Here are my questions....(please forgive any misspellings)
My mother just recovered from a bout of interstitial pneumonia, and has been told that she is in the final stages of her pulmonary hypertension...could you please tell me what an average life expectancy is at this point...?
She currently needs to use 6 liters of continuous oxygen per minute to maintain an oxygen saturation in the 94 percent range. She maintains this saturation as long as she remains seated.
It is difficult for her to use her arms for much of anything, because she gets winded just from trying to bathe or comb her hair.
Whenever she gets up and moves, within seconds, the sats drop into the mid to upper 80;s . She has to sit down, and it will take several minutes for her to fully recover and reach O2 sats that are back into the mid 90's.
She has several inhalers, and also uses a nebulizer, but the treatments no longer seem to help as well as they use to.
She has Rheumatoid Arthirtis, and has taken methotrexate for many years.
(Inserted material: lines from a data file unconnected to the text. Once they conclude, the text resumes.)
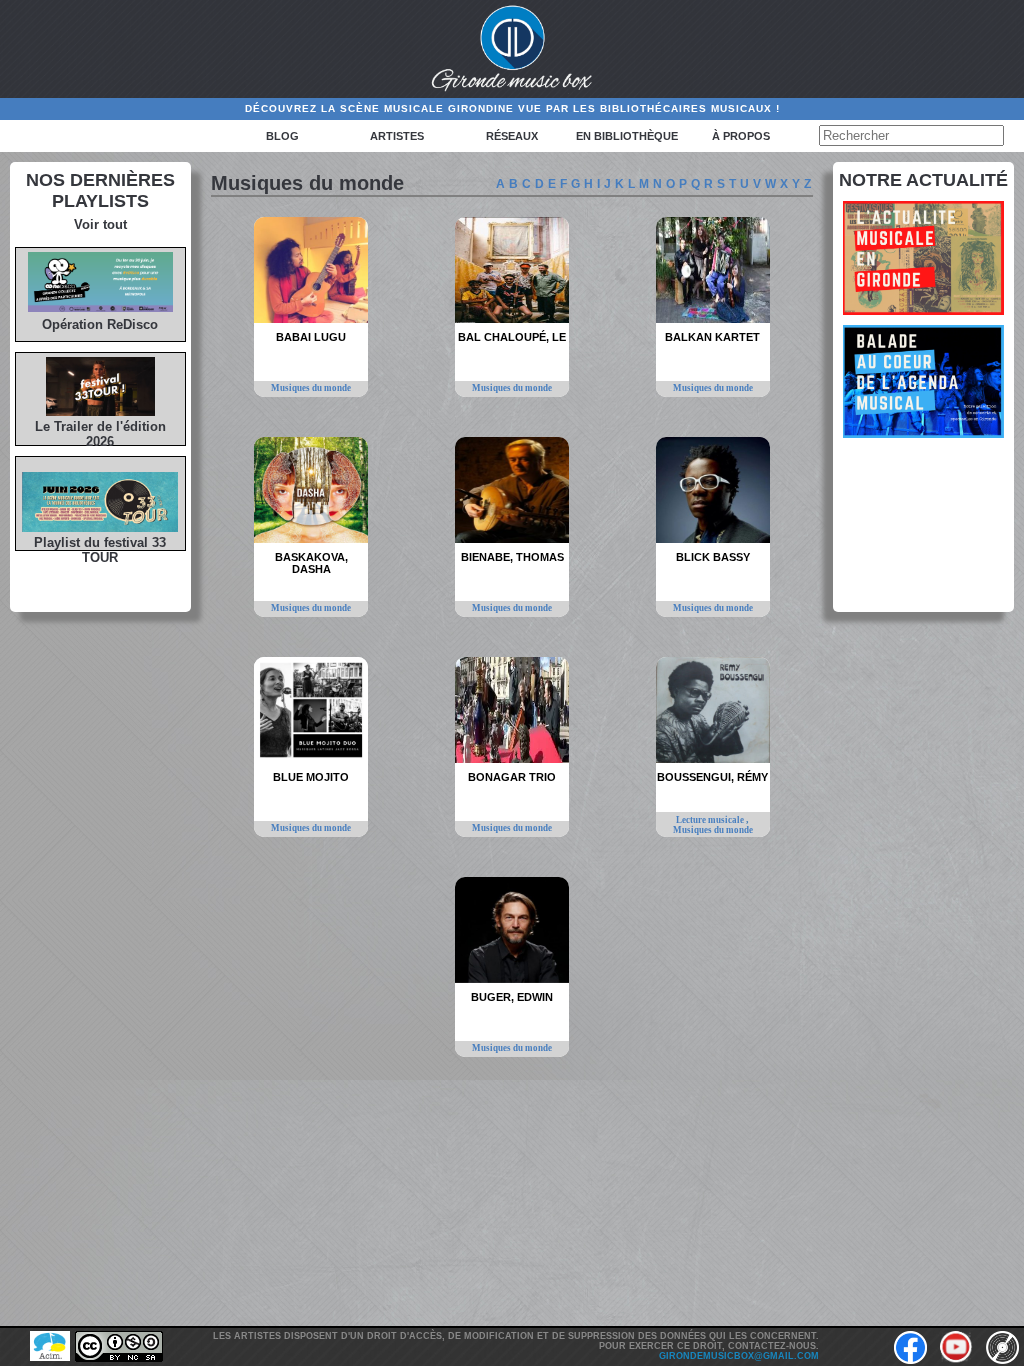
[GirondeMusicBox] (512, 49)
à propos (741, 136)
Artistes (397, 136)
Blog (282, 136)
Can long term use of methotrexate cause Pulmonary Hypertension...?
She has been using Bosentan to help control her PH for many years. She also tried using viagra. But it was discontinued for a reason that i don't remember.
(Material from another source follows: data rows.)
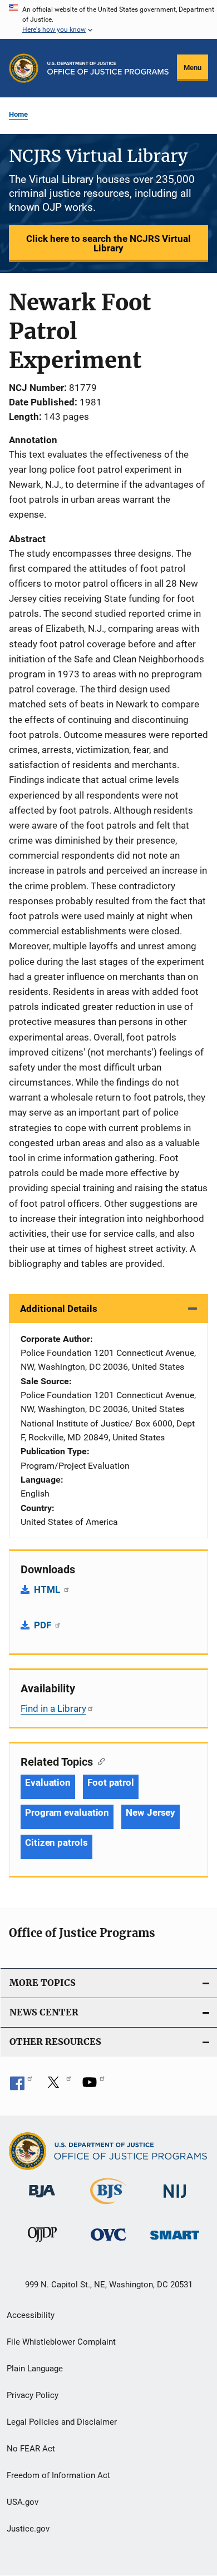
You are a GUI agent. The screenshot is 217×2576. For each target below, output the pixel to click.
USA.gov (22, 2502)
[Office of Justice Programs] (23, 68)
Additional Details (58, 1308)
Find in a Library (53, 1708)
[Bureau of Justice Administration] (42, 2199)
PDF (43, 1625)
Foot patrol (110, 1782)
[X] (57, 2086)
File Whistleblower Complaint (61, 2342)
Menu (192, 67)
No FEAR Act (31, 2449)
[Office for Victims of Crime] (108, 2243)
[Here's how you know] (108, 19)
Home (18, 114)
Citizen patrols (56, 1842)
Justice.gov (28, 2529)
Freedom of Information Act (58, 2475)
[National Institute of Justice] (175, 2199)
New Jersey (150, 1812)
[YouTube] (93, 2086)
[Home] (108, 68)
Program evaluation (67, 1812)
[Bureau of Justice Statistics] (108, 2206)
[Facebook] (21, 2086)
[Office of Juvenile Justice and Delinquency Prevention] (42, 2244)
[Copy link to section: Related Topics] (99, 1760)
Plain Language (35, 2369)
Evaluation (48, 1782)
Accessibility (31, 2315)
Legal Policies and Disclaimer (62, 2422)
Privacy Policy (32, 2395)
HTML (48, 1589)
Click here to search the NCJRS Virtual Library (108, 243)
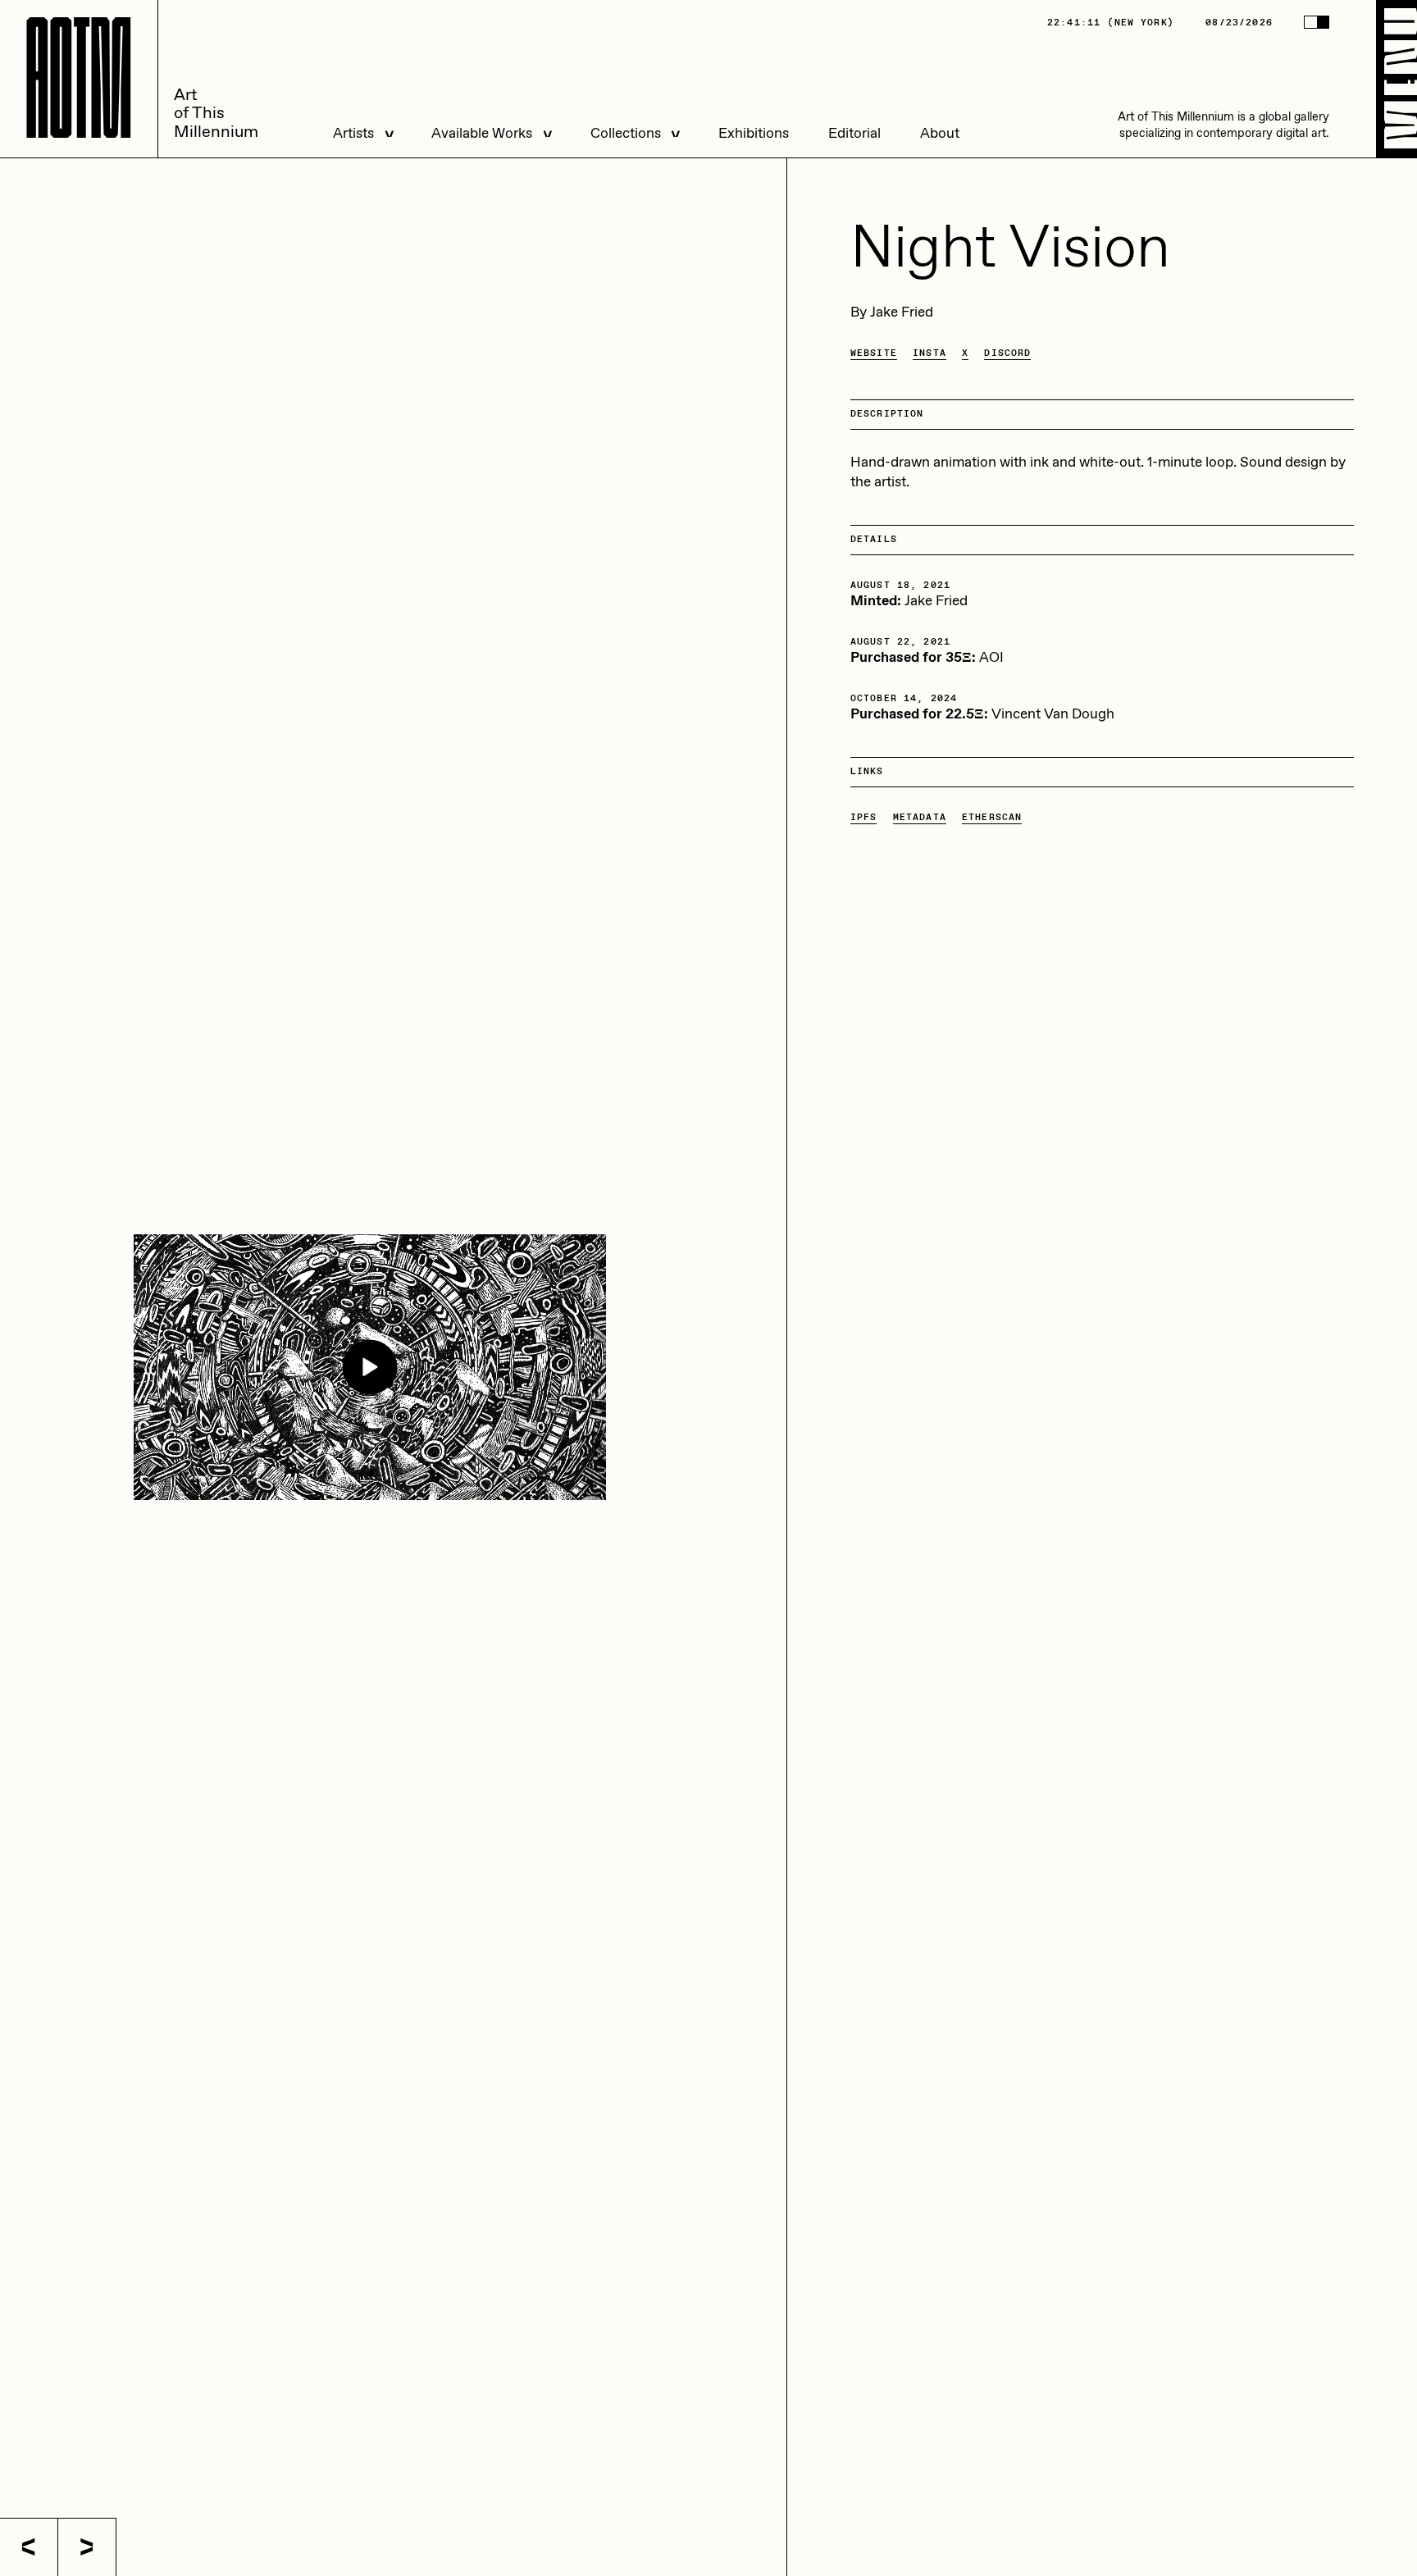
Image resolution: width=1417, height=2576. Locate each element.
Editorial (854, 134)
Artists (353, 134)
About (939, 134)
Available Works (481, 134)
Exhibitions (753, 134)
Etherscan (992, 817)
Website (873, 353)
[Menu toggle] (1396, 78)
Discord (1007, 353)
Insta (929, 353)
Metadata (919, 817)
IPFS (863, 817)
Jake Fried (901, 312)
Are there any new medications, or promising procedures that we can check into...?
Has there been any progress in stem cell transplants?
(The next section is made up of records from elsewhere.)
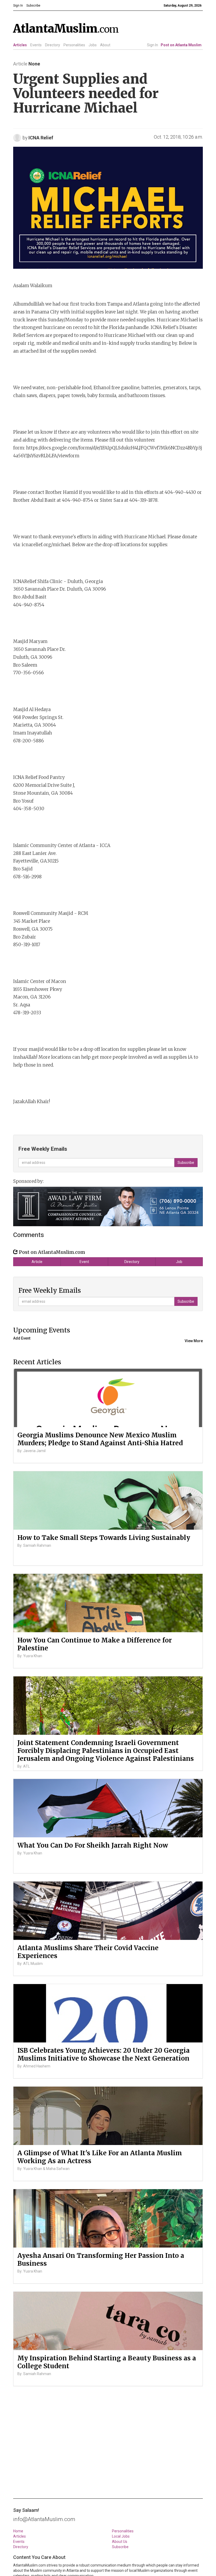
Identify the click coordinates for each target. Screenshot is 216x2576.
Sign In (152, 45)
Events (36, 45)
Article (37, 1262)
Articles (20, 45)
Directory (52, 45)
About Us (119, 2541)
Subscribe (120, 2547)
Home (18, 2531)
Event (84, 1262)
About (105, 45)
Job (179, 1262)
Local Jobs (121, 2536)
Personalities (74, 45)
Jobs (93, 45)
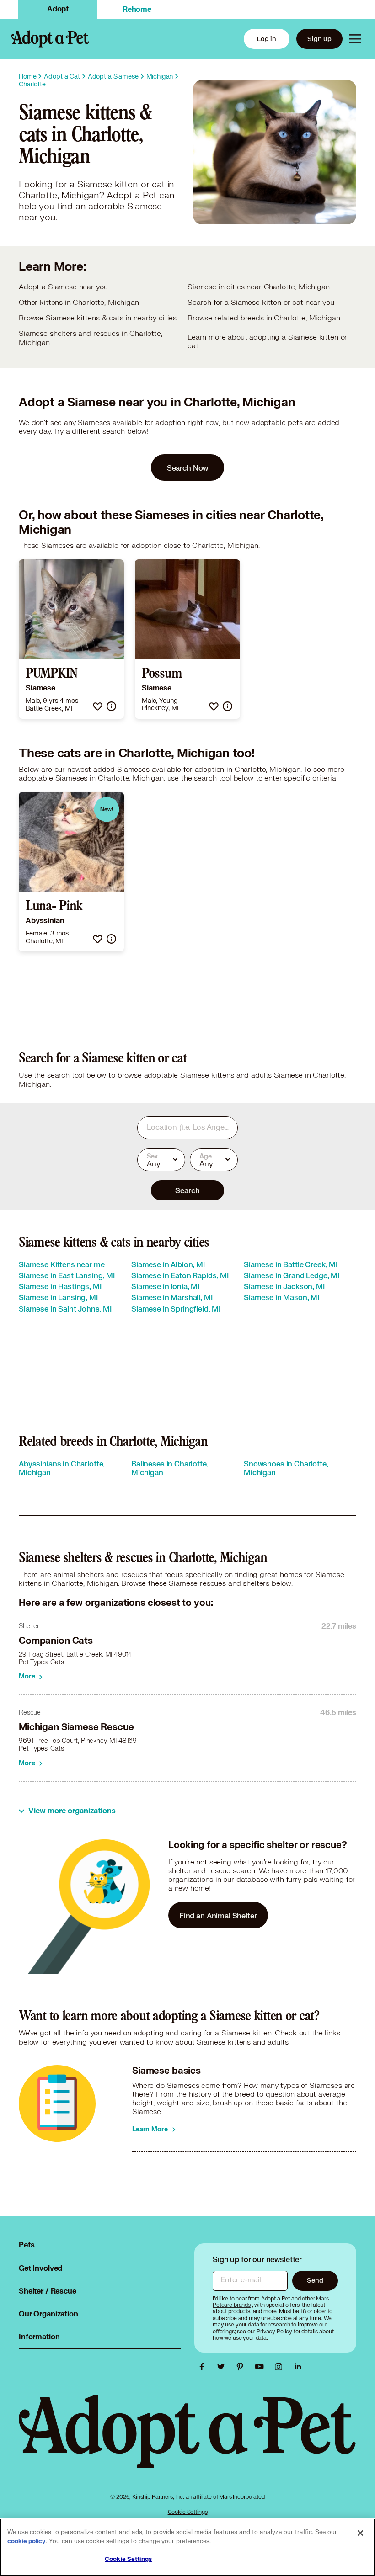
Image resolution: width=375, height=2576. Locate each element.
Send (315, 2280)
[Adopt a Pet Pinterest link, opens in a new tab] (242, 2366)
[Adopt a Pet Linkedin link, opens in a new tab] (297, 2366)
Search (187, 1190)
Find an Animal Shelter (218, 1915)
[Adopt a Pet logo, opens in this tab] (187, 2440)
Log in (266, 38)
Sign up (319, 38)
Thank-you for your time, and for any information you can provide.
Thanks for your kind comments and welcome to the forum.
From your description of your mother's condition, it does indeed sound like she is quite ill. The rheumatoid arthritis is likely the cause of your mom's PH (not the methotrexate itself).
What I cant quite know from the information provided (and you may not know this information) is whether or not your mom has significant "interstitial lung disease" as the cause of her pulmonary hypertension and low oxygen saturation (which can be caused by the RA) or if it is ALL pulmonary vascular disease (which can be caused by RA) with very little lung involvement. This is important because the treatments are quite different (dont confuse interstitial lung disease with interstitial pneumonia...different).
For example, if your mom has a lot of "lung disease", then the treatment options, unfortunately, are quite limited (in fact, bosentan could actually make this condition worse).
On the other hand, if your mom's PH is strictly from diseased pulmonary artery vessels due to RA (known as pulmonary arterial hypertension), then there are potentially more potent medications that could possibly help her (known as prostacyclin--flolan is one common type). A stem cell transplant would not treat this condition.
I can not tell you how much longer your mom has to live but her condition does sound serious to me. The most important thing is that she is being cared for by somebody who is EXPERT in pulmonary hypertension (if this is at all possible).
Thanks so much for your prompt reply.
My Mother was under the care of Pulmonary Hypertension Experts from the Mayo Clinic. They felt that her PH was secondary to her RA .
About 2 years ago, she was told by them that there really wasn't anything else that they could do for her.
They mentioned the use of prostacyclin-flolan. She has refused to try it.
I was hoping that there would have been some new meds or treatments that we haven't heard about. Unfortunately that doesn't sound like the case.